Exercise description: Starting at the first entry below, repeat all the data word for word and drop the pictures.

(Collected data entries)
===============
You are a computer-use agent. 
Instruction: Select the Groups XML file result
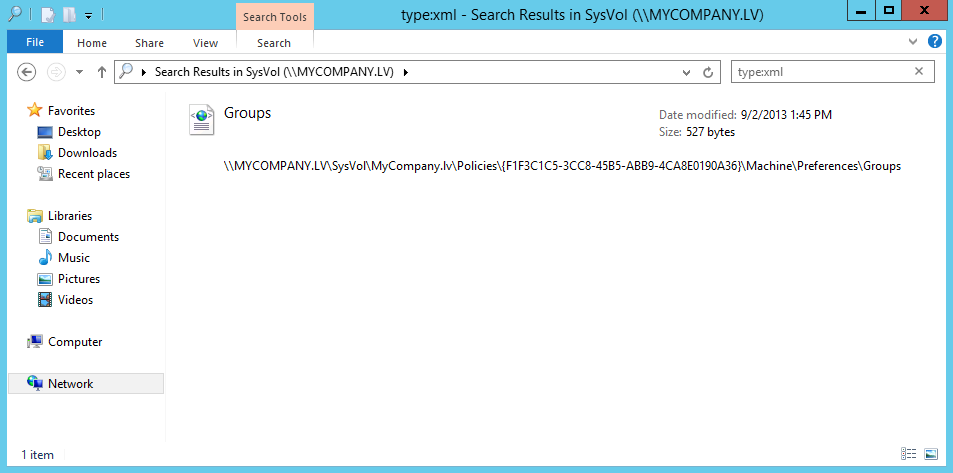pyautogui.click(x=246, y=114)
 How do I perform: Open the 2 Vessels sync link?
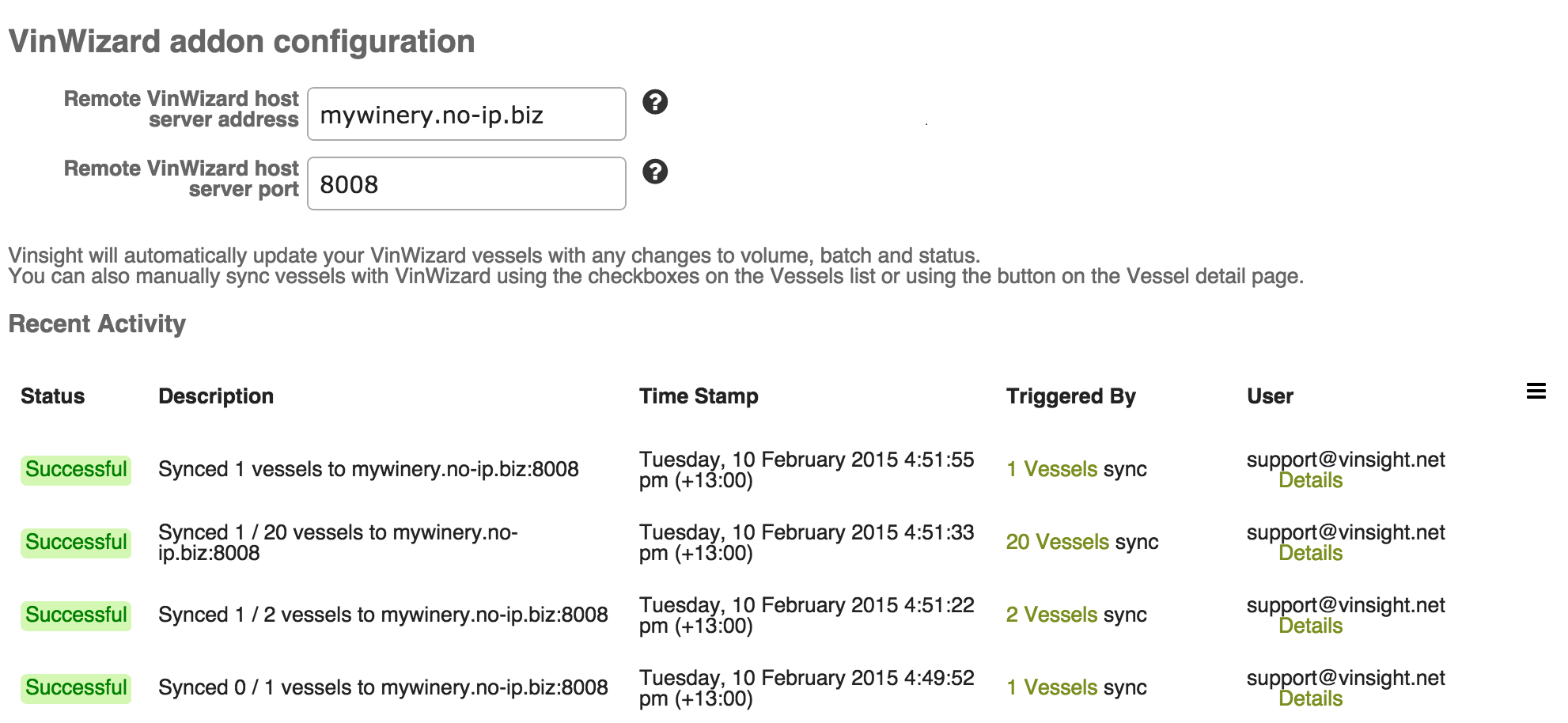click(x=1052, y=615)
===============
Reply:
You are a computer-use agent. 
Instruction: Select the Groups XML file result
pyautogui.click(x=246, y=114)
 How do I perform: Open the 2 Vessels sync link?
click(x=1052, y=615)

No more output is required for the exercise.